The deep mourning which Miss Graham wore accounted to me for the cast of sorrow which often crossed a face formed by nature to far different expression. Her manners had sufficient freedom to banish restraint, and sufficient polish to make that freedom graceful; yet for me they possessed an interesting originality. They were polite, but not fashionable; they were courtly, but not artificial. They were perfectly affable, and as free from arrogance as those of a doubting lover; yet in her mien, in her gait, in every motion, in every word, Miss Graham showed the unsubdued majesty of one who had never felt the presence of a superior; of one much accustomed to grant, but not to solicit indulgence.

Such were the impressions which I had received, almost as soon as Miss Graham's companion, with a polite apology for their intrusion, had introduced her to me by name.
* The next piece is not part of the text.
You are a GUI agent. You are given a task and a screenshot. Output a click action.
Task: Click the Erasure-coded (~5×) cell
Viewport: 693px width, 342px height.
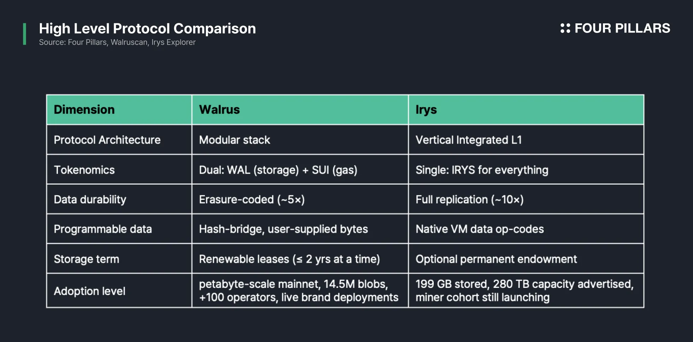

I was able to make the necessary compliment without any breach of sincerity; for feebler attractions would have interested me in the person with whom Cecil had already made me so well acquainted. But when Miss Graham spoke, her voice alone must have won any hearer.

"If Miss Percy excuses us," said she in tones, which, in spite of the lively imperative accents of her country, were sweetness itself, "my conscience will be quite at rest, for I am persuaded it is with her that my business lies. No two persons could answer the description."

"You may remember," said her companion, smiling at my surprised and inquisitive look, "I yesterday mentioned a friend who was in search of a young lady of your name. We are now in hopes that her search ends in you; and this must be our apology for a great many impertinent questions."

"Oh! no," said Miss Graham, "one will be sufficient. Suffer me only to ask who were your parents."

I answered the question readily and distinctly. "Then," said Miss Graham, with a smile, which at once made its passage to my heart, "I have the happiness to bring you a pleasant little surprise. My brother has been so fortunate as to recover a debt due to Mr. Percy. He has transmitted it hither; and Sir William Forbes will honour your draft for 1500L."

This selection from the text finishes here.